Indian opposition accuses Modi of divisive rhetoric as religion sours polls

By Pratap Chakravarty - RFI
India  Himanshu Sharma, AFP
© Himanshu Sharma, AFP

With India's mega-election underway, Prime Minister Narendra Modi is holding onto hope of seeing his ruling Hindu nationalist BJP win a third consecutive term. But ahead of the resumption of voting Monday, the opposition has accused India's election watchdog of not doing enough to stop Modi's polarising claims.

The opposition India National Congress Party's complaints to the Election Commission were triggered by 74-year-old Modi's 21 April visit to Rajasthan state. 

During the trip, Modi accused the Congress Party, led by Rahul Gandhi, of plotting to redistribute wealth of Hindus among Muslims – India's single largest religious minority – if it came to power.

“You are talking in your manifesto of snatching gold ornaments,” Modi told a rally in the state's Banswara district.

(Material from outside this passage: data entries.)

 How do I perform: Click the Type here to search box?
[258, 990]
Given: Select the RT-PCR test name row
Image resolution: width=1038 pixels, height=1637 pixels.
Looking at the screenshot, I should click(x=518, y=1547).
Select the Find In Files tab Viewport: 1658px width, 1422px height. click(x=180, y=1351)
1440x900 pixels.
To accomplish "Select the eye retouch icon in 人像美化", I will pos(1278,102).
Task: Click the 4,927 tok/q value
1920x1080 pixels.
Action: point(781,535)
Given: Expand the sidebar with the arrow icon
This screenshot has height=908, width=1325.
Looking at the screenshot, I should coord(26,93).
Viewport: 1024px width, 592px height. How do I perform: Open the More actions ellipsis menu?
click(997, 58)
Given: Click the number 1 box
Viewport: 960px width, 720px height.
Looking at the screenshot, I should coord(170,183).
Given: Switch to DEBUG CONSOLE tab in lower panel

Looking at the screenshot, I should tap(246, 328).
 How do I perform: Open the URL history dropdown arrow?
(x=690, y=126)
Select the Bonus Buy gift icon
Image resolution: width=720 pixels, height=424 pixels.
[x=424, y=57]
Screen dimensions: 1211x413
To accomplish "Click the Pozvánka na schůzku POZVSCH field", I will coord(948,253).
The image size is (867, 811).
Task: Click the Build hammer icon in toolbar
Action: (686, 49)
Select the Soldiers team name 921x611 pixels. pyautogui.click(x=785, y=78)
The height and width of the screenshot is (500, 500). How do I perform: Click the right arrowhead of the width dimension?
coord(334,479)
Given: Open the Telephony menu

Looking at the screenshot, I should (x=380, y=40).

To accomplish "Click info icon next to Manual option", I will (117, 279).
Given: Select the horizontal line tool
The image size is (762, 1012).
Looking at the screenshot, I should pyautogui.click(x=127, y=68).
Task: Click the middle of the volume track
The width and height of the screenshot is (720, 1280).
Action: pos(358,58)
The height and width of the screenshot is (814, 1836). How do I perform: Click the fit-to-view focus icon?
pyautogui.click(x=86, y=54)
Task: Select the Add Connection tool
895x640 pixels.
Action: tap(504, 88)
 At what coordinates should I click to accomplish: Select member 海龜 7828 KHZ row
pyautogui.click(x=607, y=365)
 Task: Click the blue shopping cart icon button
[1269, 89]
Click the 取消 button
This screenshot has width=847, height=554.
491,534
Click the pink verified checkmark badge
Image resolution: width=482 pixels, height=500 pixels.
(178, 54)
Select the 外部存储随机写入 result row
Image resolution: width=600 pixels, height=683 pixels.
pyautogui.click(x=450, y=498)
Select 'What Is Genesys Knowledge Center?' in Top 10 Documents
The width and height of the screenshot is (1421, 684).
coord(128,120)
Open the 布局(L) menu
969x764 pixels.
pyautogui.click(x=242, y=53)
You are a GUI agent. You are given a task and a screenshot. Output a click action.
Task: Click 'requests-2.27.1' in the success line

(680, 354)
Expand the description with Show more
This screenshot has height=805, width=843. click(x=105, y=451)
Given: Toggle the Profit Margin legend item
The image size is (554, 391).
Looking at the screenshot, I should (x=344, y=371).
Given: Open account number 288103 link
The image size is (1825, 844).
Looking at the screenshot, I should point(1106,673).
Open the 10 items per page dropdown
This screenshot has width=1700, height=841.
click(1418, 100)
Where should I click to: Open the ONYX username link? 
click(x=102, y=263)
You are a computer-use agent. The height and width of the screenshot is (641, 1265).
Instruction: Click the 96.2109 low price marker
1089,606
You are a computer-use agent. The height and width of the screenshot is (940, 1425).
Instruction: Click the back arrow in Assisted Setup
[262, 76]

Modi claimed that the Congress had said Muslims were "the rightful inheritors of the nation's wealth". 

Following the speech, Congress asked the electoral commission – that is charged with enforcing election rules to prevent parties promoting division based on religion, caste, or language in the multi-ethnic nation – to take action against Modi.

The party maintains his allegations were "divisive, malicious and targeted a particular religious community” and aimed to foment hostility.

His statements were “far worse than any other made by a sitting prime minister in the history of India,” the opposition also claimed. 

The party also insisted their 2024 poll manifesto did not mention stealing anything from Hindus.

Delayed response under fire

The watchdog did not issue any rulings against Modi's party, but did ask for a response from BJP chief J.P. Nadda, to answer for the PM's divisive speech.

They also sent a notice to the Congress in response to three complaints filed against them by the BJP.

The Congress hit back saying the commission was "setting a precedent of helpless inaction" by delaying a response to their complaint until 25 April.

In a letter sent last Friday, the opposition claimed that the commission's choice not to penalise the BJP would further their use of religious symbols and rhetoric in campaigning – in violation of electoral laws. 

“The commission's failure to take suitable action will further undermine its credibility," said Communist Party of India-Marxist leader Sitaram Yechury, as other opposition groups joined the Congress' criticisms. 

Yechury added that the commission's inaction will lead to further corruption of an "environment for a free and fair poll”.

'State versus Muslim' vote

Modi's comments have marked a change in BJP's election tact.

Previously, the party had focussed on talks of building a majestic Hindu temple, developing a muscular foreign policy, growing the economy and shrinking dependence on technology imports.

“It is not a Hindu versus Muslim election. It could be called a 'State versus Muslim' election,” the popular Frontline magazine said.

Monday will mark the beginning of the fifth leg of what is the worlds largest democratic election, with almost one billion eligible voters. 

Voting will be held in 49 seats in eight states including two in the Muslim-majority region of Kashmir and three in states run by opposition parties at odds with Modi's Hindu nationalists.

Since the 19 April start of the staggered balloting, Indians have voted in 379 constituencies, with 163 seats remaining. 

Final election results are expected on 4 June.